== TAREFA PROPOSTA A ==
Responda com base no excerto:
(i) Quando cessa funções o defensor nomeado?
(ii) Em que data o arguido apresentou ao tribunal a revogação do mandato?
(iii) Como é identificado o advogado constituído do arguido?
== TAREFA PROPOSTA B ==
Copie do excerto o trecho desde "Enquanto não for substituído, porém, o" até "39.º do CPC).".

Vejamos, uma a uma, estas objecções.
Revogação do mandato e falta de defensor:
O arguido esteve sempre, até ao trânsito em julgado do acórdão da Relação, representado pelo advogado que constituiu, pese embora a revogação do mandato de que informou o tribunal.
Na verdade, pode ser revogado o mandato ao advogado constituído, tal como pode renunciar ao mandato ocorrendo justa causa - art.ºs 39.º do CPC e 83.º, n.º 2, do EOA.
Também o defensor nomeado cessa as suas funções logo que o arguido constitua advogado (art.º 62.º, n.º 2, do CPP) e pode ser dispensado do patrocínio se alegar causa que o tribunal julgue justa ou ser substituído a requerimento do arguido (art.º 62.º, n.º 3).
Enquanto não for substituído, porém, o defensor nomeado mantém-se para os actos subsequentes do processo (art.º 66.º, n.º 4) e o defensor constituído mantém-se, enquanto não for substituído e até à junção ao processo de certidão da notificação, salvo nos casos em que a constituição de defensor é obrigatória, porque nestes a revogação só produz efeito depois de constituído ou nomeado novo defensor (art.º 39.º do CPC).
É o caso dos autos.
Sendo obrigatória a constituição de defensor (nomeadamente, art.º 64.º, n.º 1, d), do CPP), a revogação do mandato só operará após a substituição respectiva.
Enquanto isso, o primitivo mandatário permanece em funções de representação. O processo não pára apenas porque alguém decide revogar a procuração ao mandatário constituído.
O que bem se compreende, de resto, sob pena, até, de o incidente em causa poder, sem razão plausível, prejudicar o andamento do processo, em prejuízo nomeadamente de outro ou outros arguidos que com ele nada têm a ver.
Esta tem sido a jurisprudência constante deste Supremo Tribunal, como se pode ver pelo Acs. de 15-01-2004, proc. 3297/03-5 (cuja fundamentação praticamente transcrevemos) e de 27 de Janeiro de 2005, proc 3501/04-5.
Assim, no caso dos autos, a revogação do mandato que o arguido apresentou ao tribunal em 11 de Março de 2003 não suspendeu o prazo (em curso) de recurso, nem o colocou na posição de ficar sem defensor, pois o seu advogado constituído, Dr. G, não chegou a ser notificado e, portanto, mantiveram-se os efeitos do mandato forense que lhe havia sido regularmente conferido.

== DADOS GUARDADOS ==

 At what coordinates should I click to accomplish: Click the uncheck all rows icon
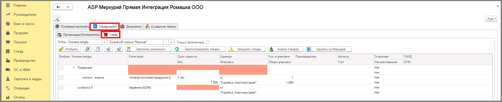click(98, 49)
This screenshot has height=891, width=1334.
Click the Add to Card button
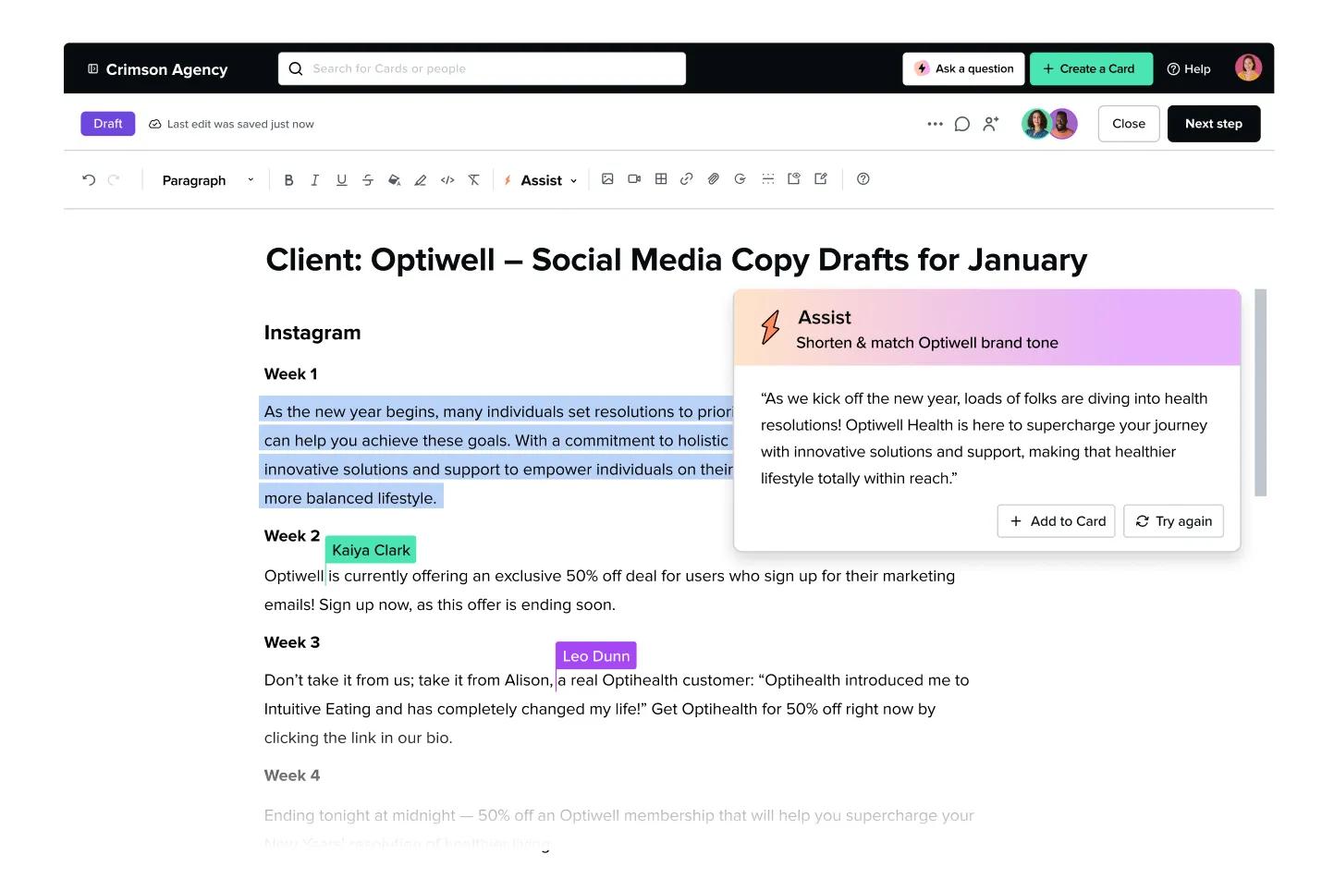tap(1056, 520)
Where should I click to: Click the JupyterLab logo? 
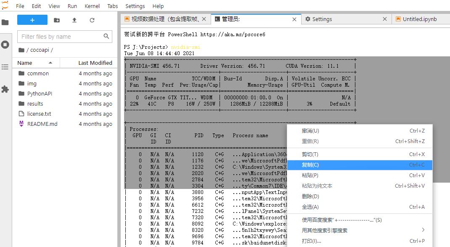[5, 5]
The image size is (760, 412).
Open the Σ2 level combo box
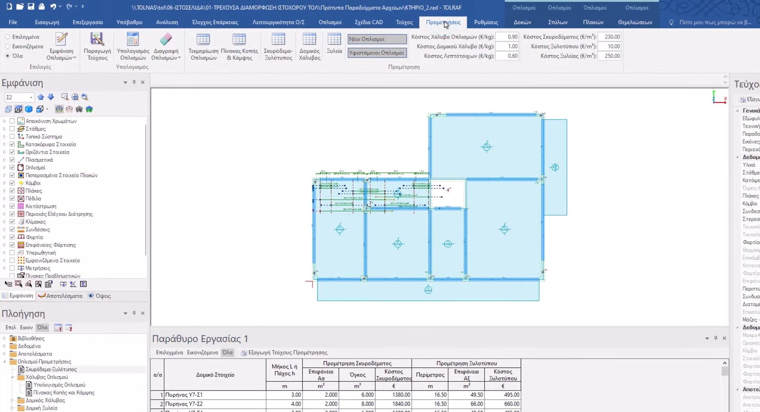tap(19, 97)
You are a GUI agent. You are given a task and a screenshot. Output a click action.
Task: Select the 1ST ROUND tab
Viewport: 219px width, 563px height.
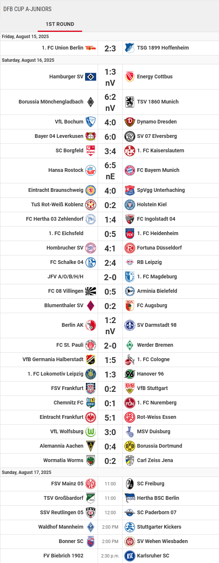pos(60,24)
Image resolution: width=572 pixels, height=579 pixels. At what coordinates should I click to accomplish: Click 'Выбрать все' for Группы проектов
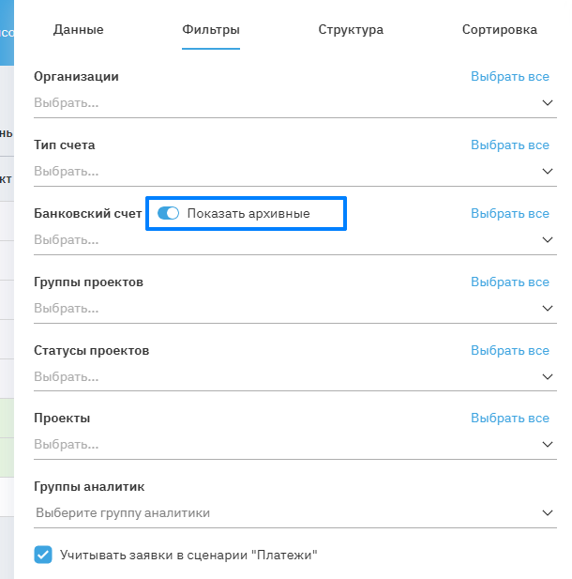pyautogui.click(x=510, y=282)
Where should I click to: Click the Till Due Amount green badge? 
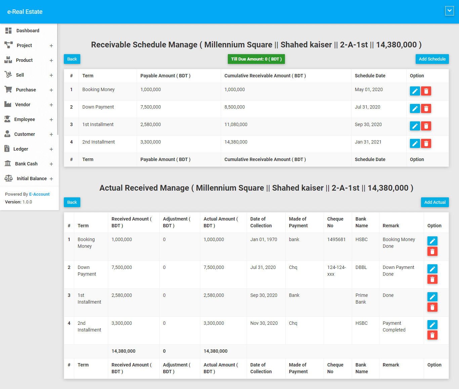(x=256, y=59)
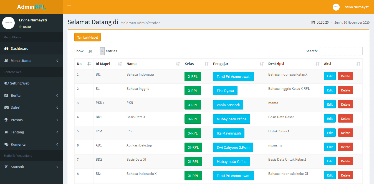Click the hamburger menu icon in the top bar
Screen dimensions: 374x184
click(69, 7)
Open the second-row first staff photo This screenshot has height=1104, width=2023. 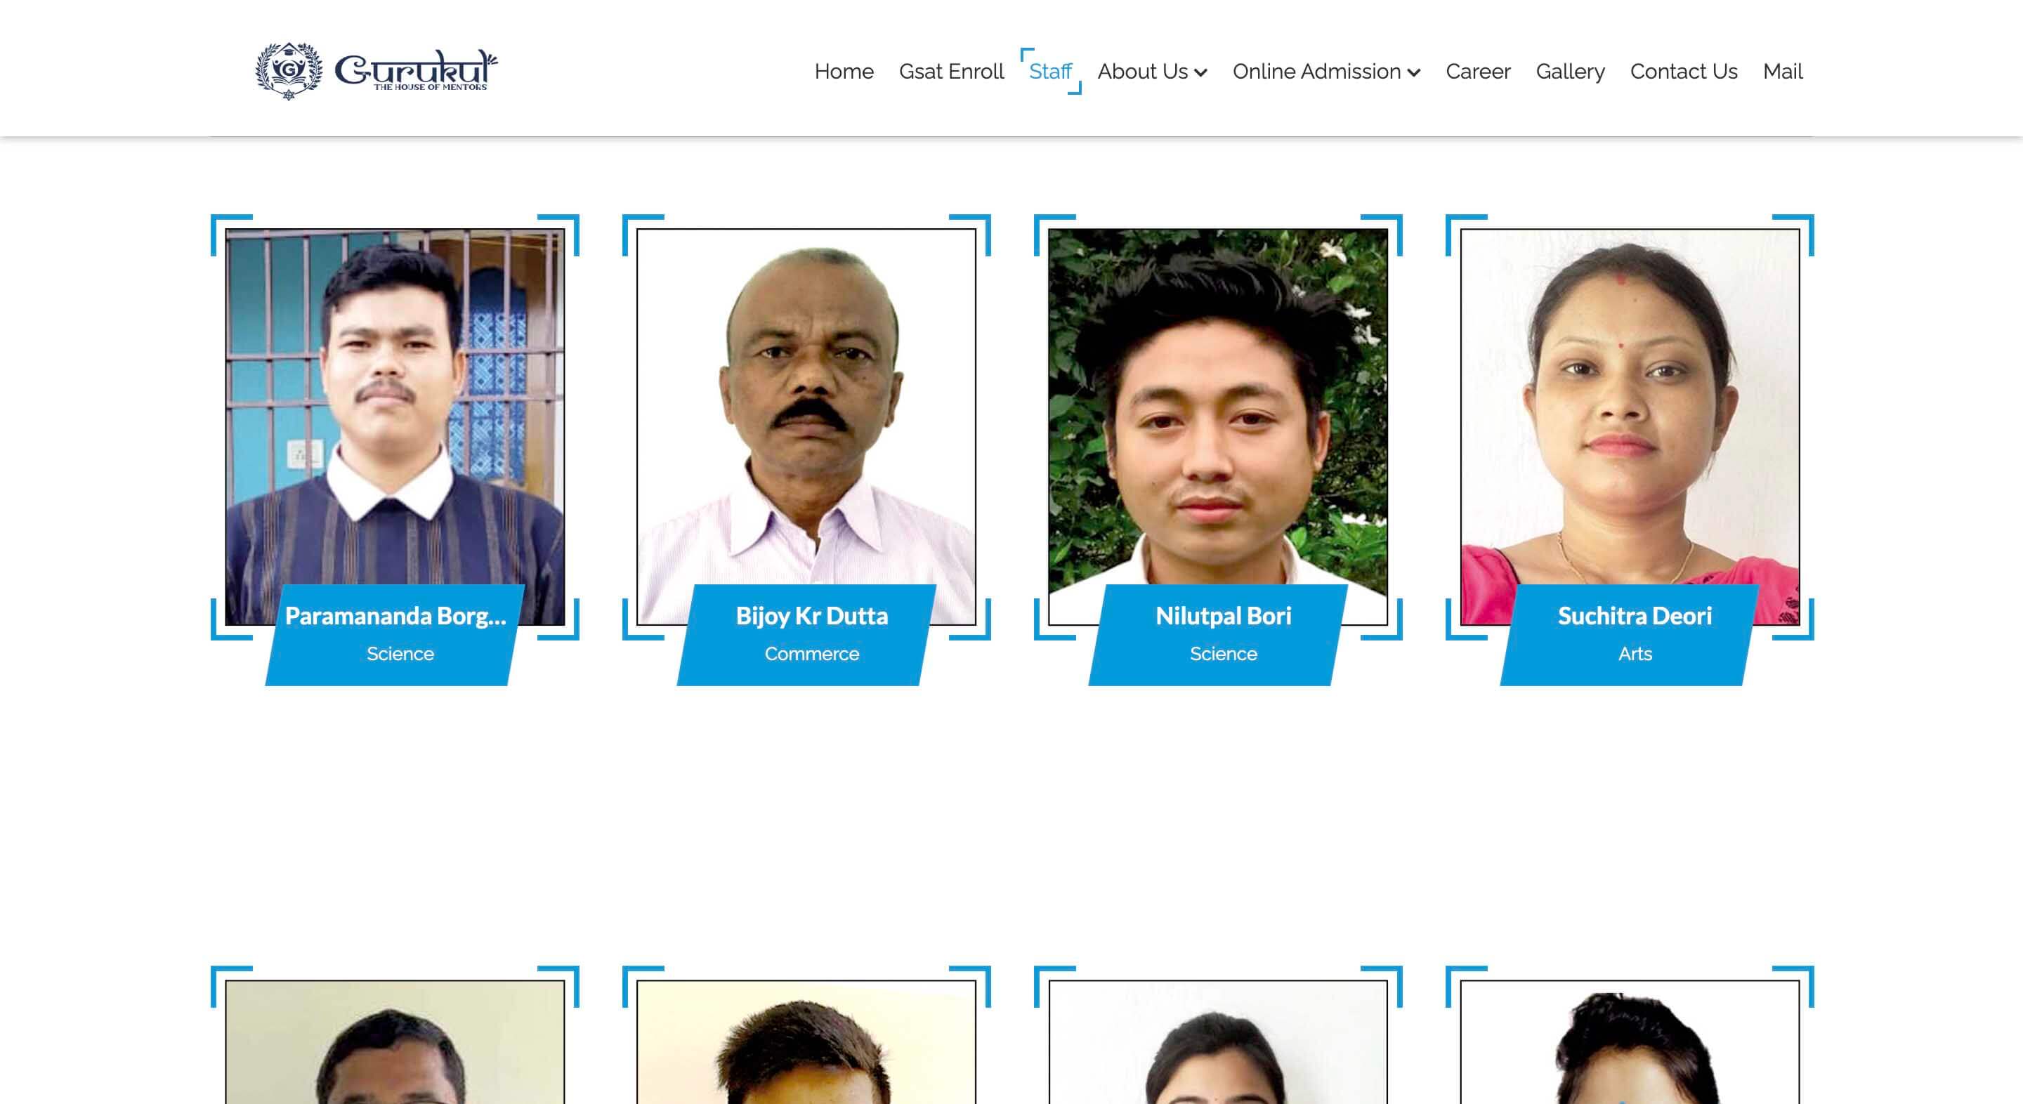[394, 1044]
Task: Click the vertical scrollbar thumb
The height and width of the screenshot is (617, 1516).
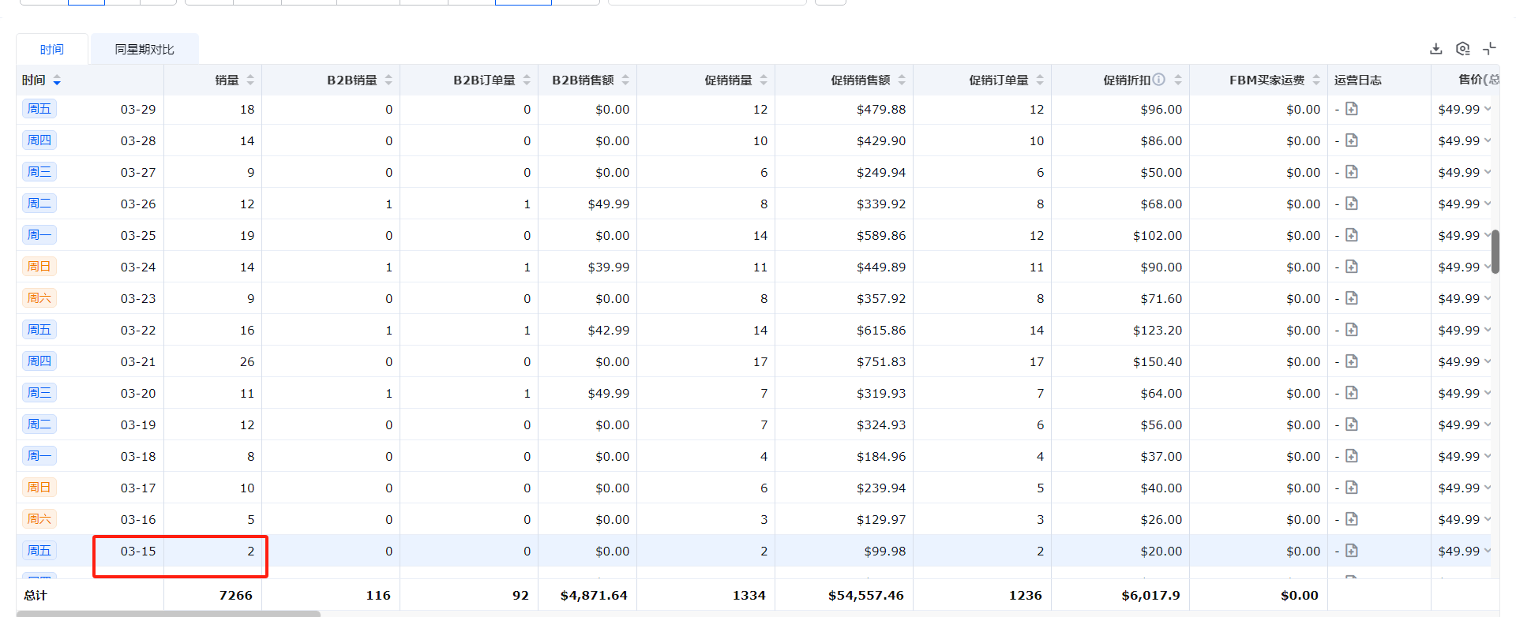Action: [x=1495, y=251]
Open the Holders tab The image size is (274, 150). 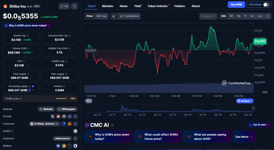(x=180, y=6)
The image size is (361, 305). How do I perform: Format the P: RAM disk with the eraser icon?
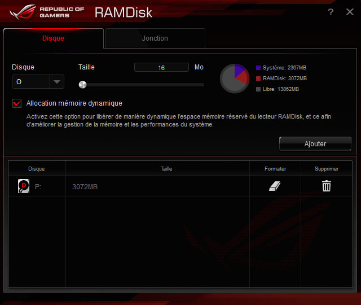tap(275, 186)
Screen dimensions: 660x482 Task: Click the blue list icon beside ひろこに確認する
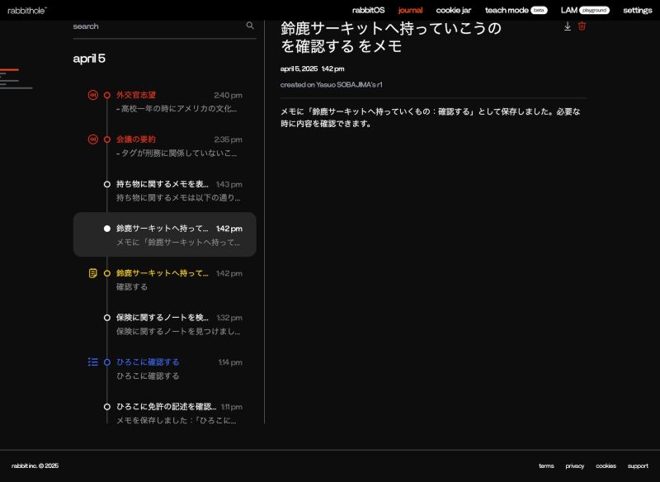[x=92, y=362]
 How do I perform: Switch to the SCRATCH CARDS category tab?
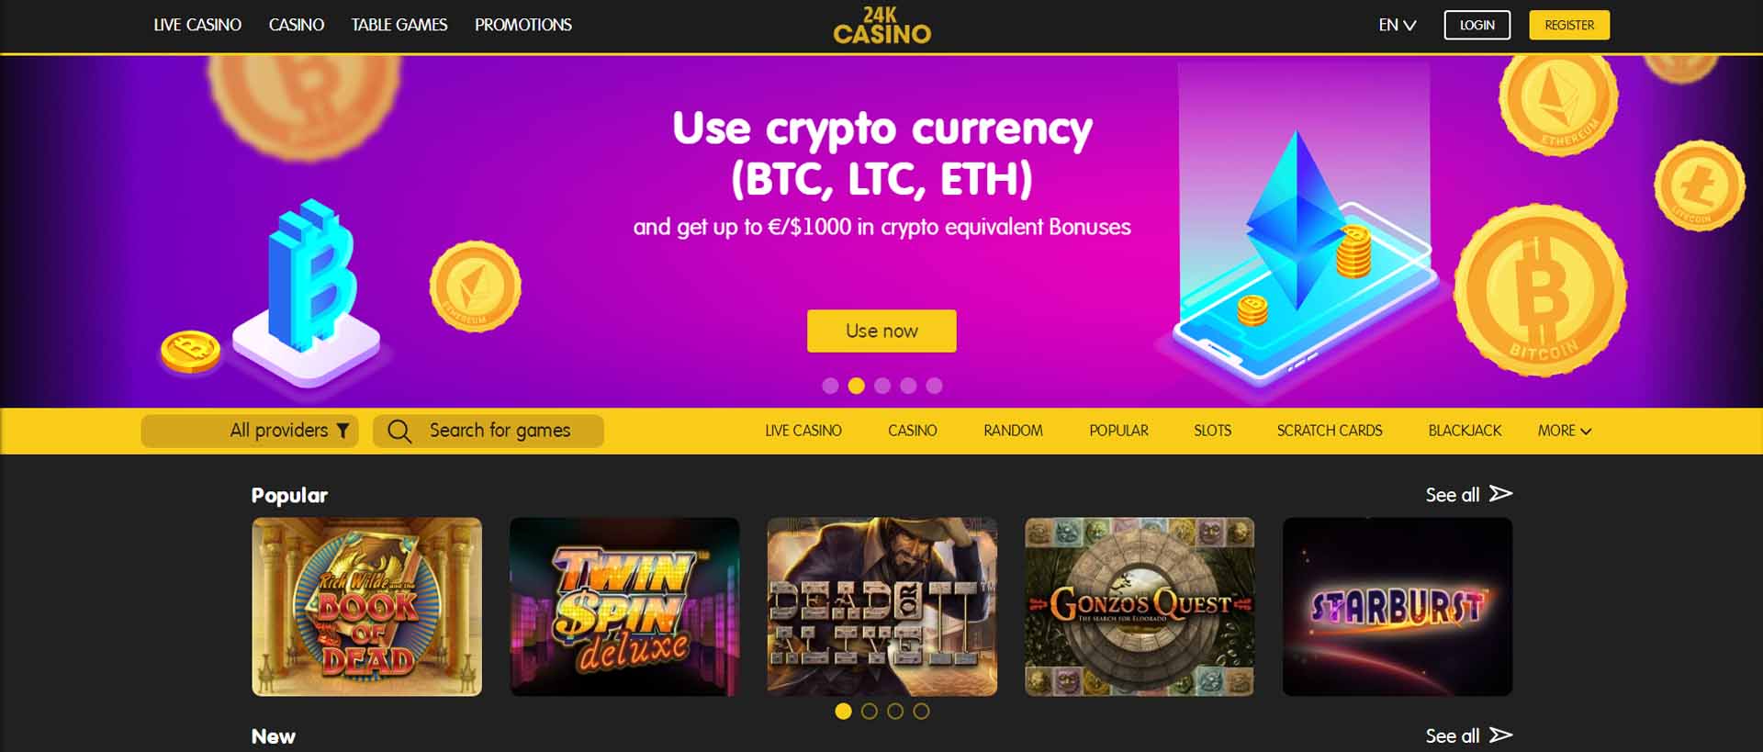[1329, 431]
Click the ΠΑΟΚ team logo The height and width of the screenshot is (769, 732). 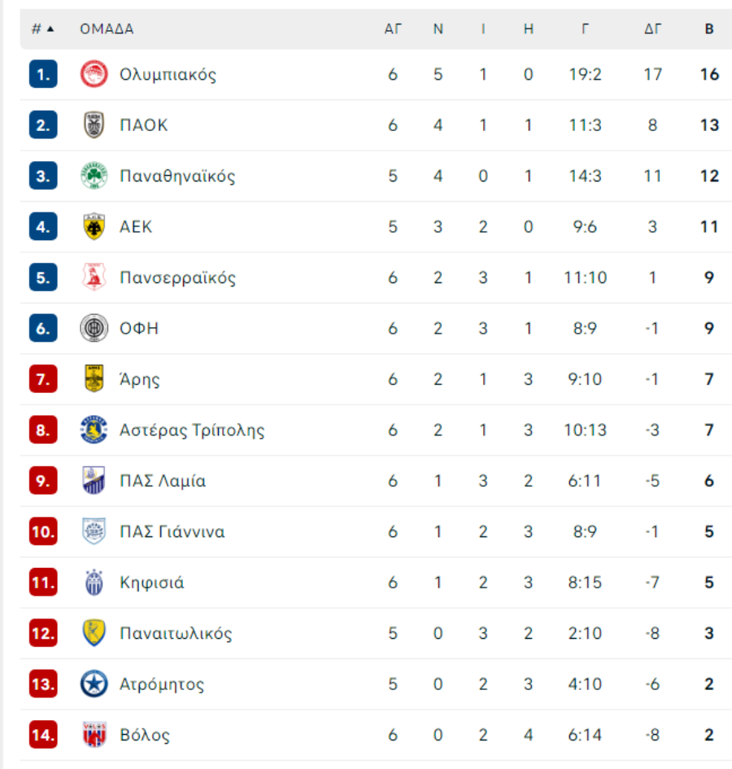pyautogui.click(x=94, y=125)
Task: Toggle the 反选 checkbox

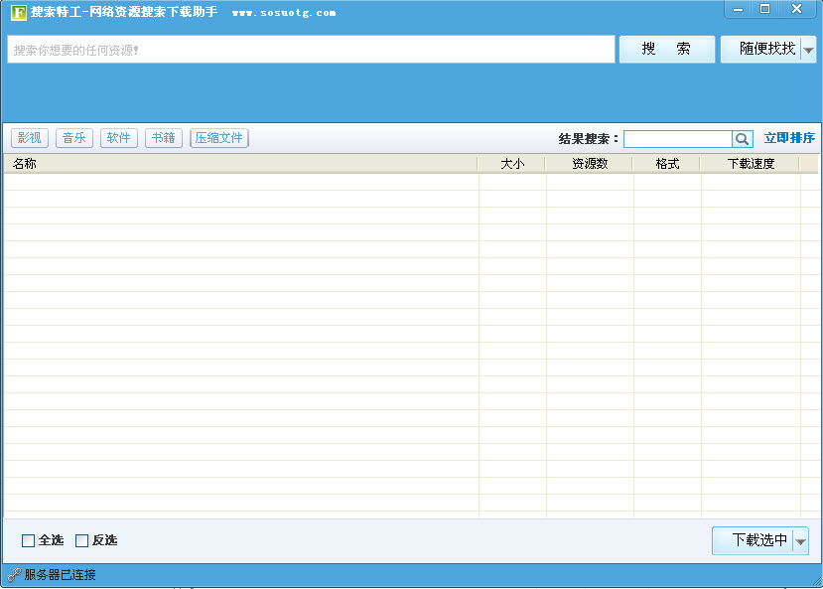Action: coord(82,540)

== RESULTADO A ==
(i) Logo que o arguido constitua advogado.
(ii) Em 11 de Março de 2003.
(iii) Dr. G.

== RESULTADO B ==
Enquanto não for substituído, porém, o defensor nomeado mantém-se para os actos subsequentes do processo (art.º 66.º, n.º 4) e o defensor constituído mantém-se, enquanto não for substituído e até à junção ao processo de certidão da notificação, salvo nos casos em que a constituição de defensor é obrigatória, porque nestes a revogação só produz efeito depois de constituído ou nomeado novo defensor (art.º 39.º do CPC).